Assignment:
Print, exactly and with no pictures, the line containing "Given: Select the Chest row label" and each line after it to the end of the entries below.

Data for review:
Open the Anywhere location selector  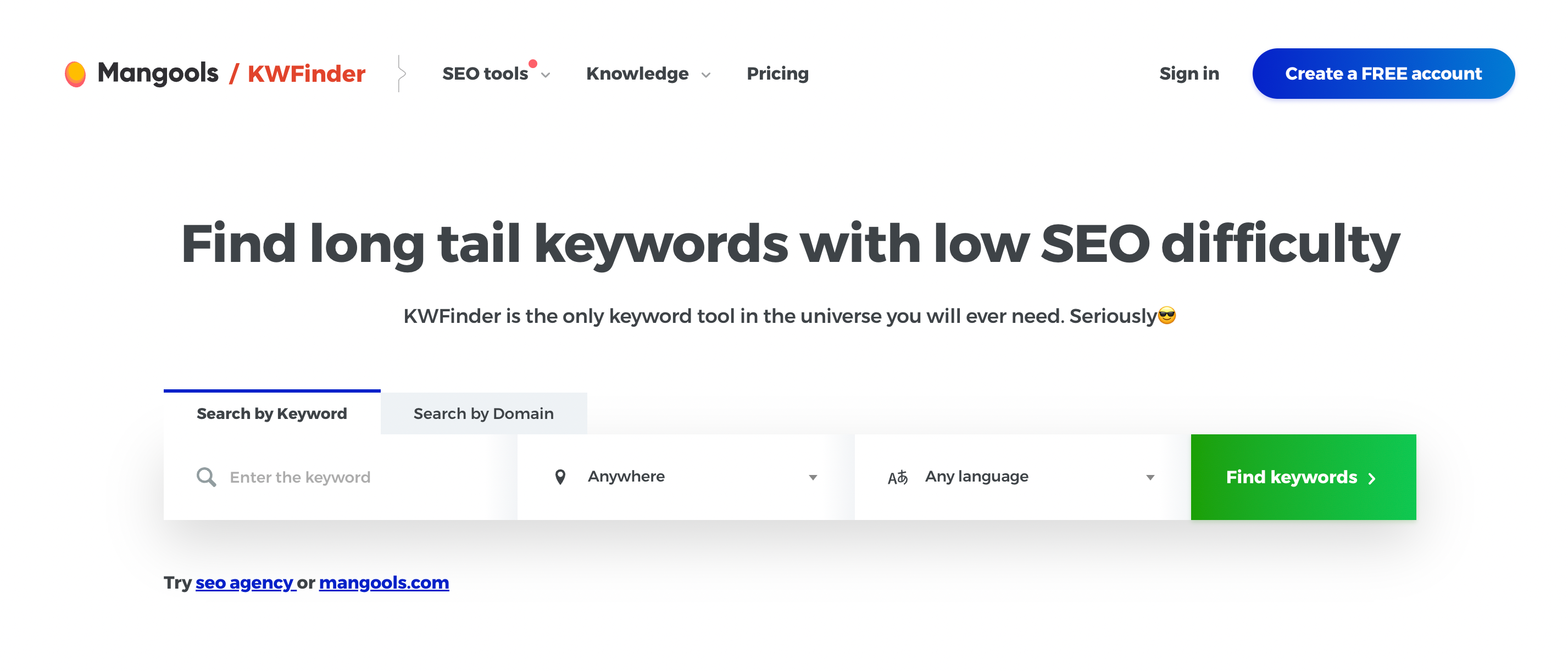click(688, 476)
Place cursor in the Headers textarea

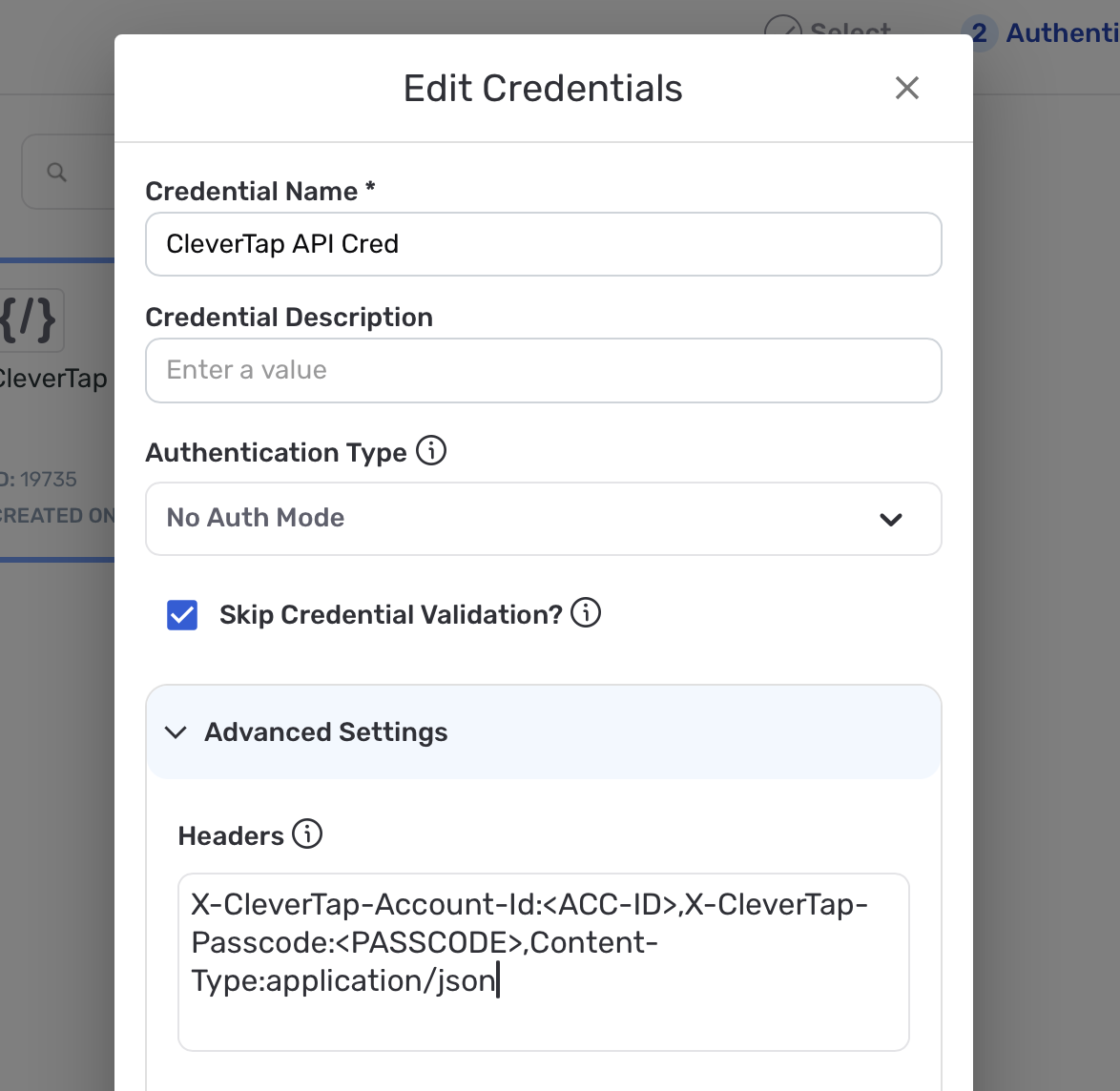544,961
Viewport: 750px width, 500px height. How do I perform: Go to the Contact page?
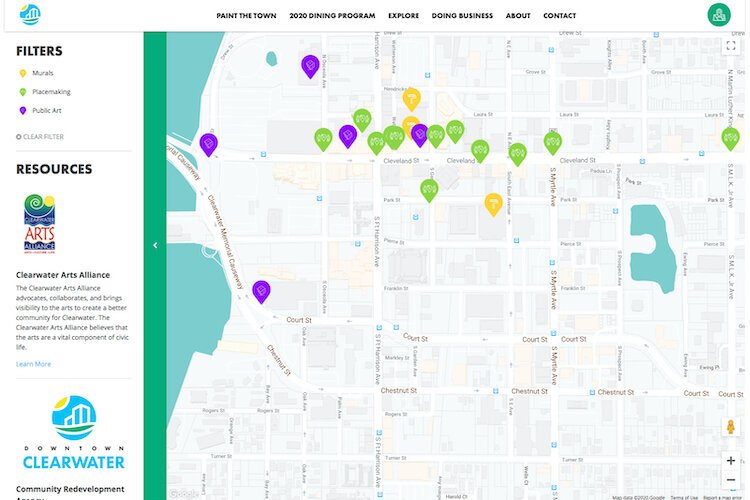point(559,16)
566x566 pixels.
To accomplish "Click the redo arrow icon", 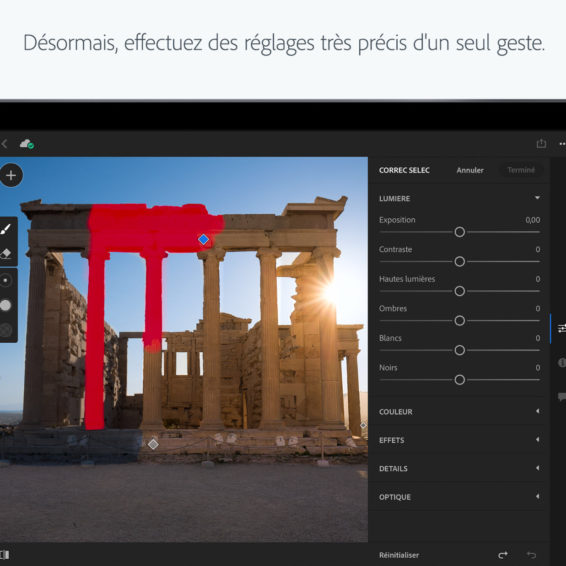I will pos(503,555).
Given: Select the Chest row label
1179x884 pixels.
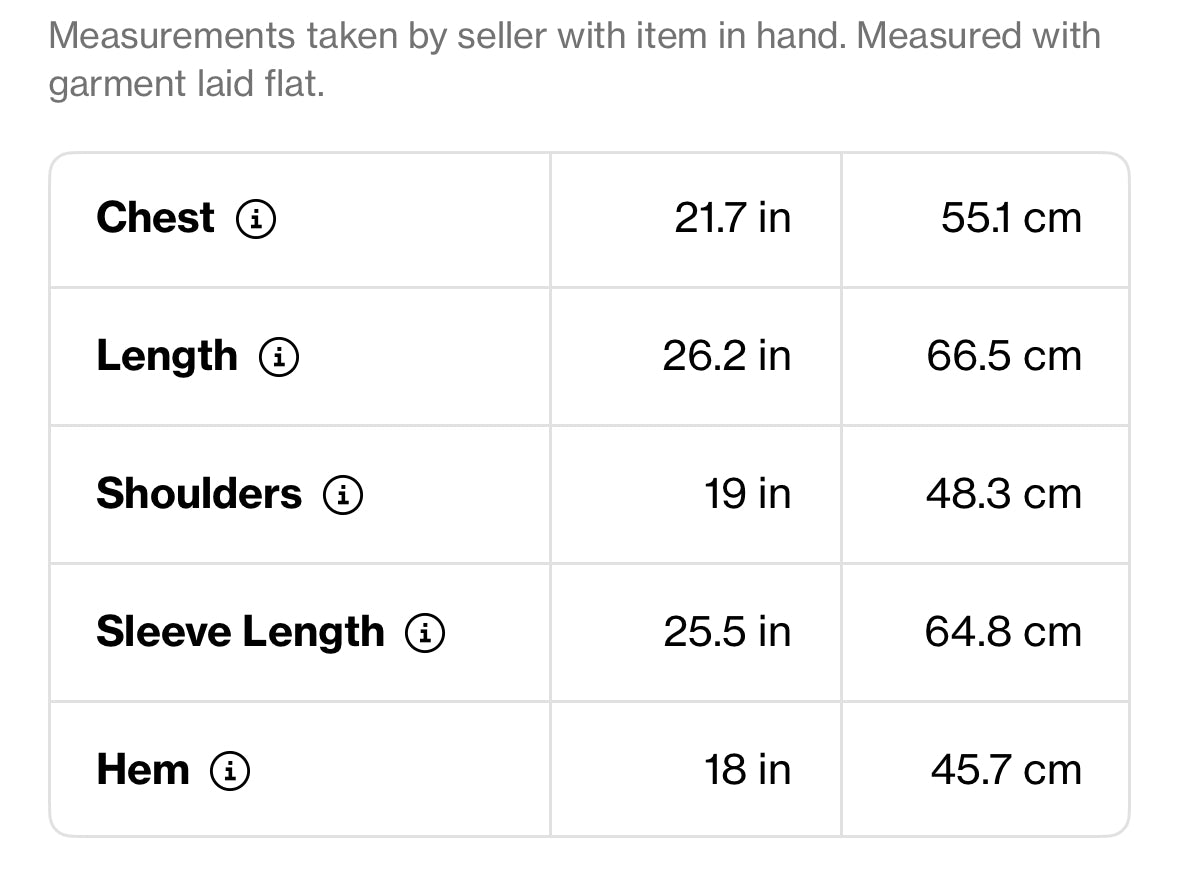Looking at the screenshot, I should point(156,218).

Response to the task:
Given: Select the Chest row label
1179x884 pixels.
Looking at the screenshot, I should point(156,218).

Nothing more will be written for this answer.